I saw in another thread where people were discussing the best way to go from 1 to 1,000,000 users. A lot of suggestions were presented, and even more so on Quora.  Some of the highlights include making it exclusive, rewarding users for inviting others, etc.<p>It seems like a lot of these great ideas are focused on free services where the challenge is to get people in, not so much to convince them to pull their wallet out.  Since there are possibly a whole different set of challenges for paid services, what would be some great ways to get more users specifically for services where the customers would have to pay?  Are there methods of acquisition that would be completely different from the free ones?
======
revorad
Sean Ellis's blog has a lot of good material on how to go about this,
especially for freemium products - <http://startup-marketing.com/>

------
joelmaat
Advertise, then advertise on communities within your niche, then become a
contributor. If your product is excellent, and relieves users from a terrible
experience, then word of mouth marketing will be there. You can do things to
help word of mouth spread faster (ask users to recommend your product to
friends/colleagues after you know they've had a great experience).
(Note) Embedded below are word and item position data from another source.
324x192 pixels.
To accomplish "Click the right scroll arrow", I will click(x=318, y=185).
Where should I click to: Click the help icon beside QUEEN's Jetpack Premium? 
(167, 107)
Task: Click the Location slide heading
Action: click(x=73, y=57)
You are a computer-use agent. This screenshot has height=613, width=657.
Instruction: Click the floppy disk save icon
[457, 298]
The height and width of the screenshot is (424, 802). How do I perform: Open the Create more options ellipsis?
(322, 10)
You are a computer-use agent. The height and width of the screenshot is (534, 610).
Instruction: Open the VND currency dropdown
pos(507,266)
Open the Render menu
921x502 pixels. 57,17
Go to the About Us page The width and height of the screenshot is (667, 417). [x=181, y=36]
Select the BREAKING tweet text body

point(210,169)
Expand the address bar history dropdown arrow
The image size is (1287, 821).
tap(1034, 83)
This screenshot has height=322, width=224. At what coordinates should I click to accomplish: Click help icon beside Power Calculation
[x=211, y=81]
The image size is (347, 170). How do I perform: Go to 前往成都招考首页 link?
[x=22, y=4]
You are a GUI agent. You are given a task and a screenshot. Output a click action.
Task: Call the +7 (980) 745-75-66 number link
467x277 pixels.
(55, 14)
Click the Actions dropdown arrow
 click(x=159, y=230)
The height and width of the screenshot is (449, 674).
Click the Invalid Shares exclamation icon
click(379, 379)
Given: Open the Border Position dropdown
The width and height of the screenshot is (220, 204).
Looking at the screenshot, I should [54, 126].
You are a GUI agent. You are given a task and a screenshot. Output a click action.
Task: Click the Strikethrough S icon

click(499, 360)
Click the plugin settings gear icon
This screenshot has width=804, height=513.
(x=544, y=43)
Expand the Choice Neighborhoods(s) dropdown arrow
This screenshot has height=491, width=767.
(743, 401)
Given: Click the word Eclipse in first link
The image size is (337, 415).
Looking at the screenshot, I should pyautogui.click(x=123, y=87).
You have to nail your pitch, and your pricing strategy.

------
warpspeed
Make it extremely easy for the customer to give you their money. I've never
made a paid site, but as a customer I know that the more steps that are
involved in taking my money, the more likely I'll be to change my mind. Oh,
and give an alternative to PayPal if you choose to use it.

------
AznHisoka
Become an expert in your field, and leverage that personal brand. You can do
this through blogging, guest blogging, forum posts, networking with others
bloggers, commenting, getting your stuff syndicated, etc. This is what Joel
from Stack Exchange, and 37Signals did.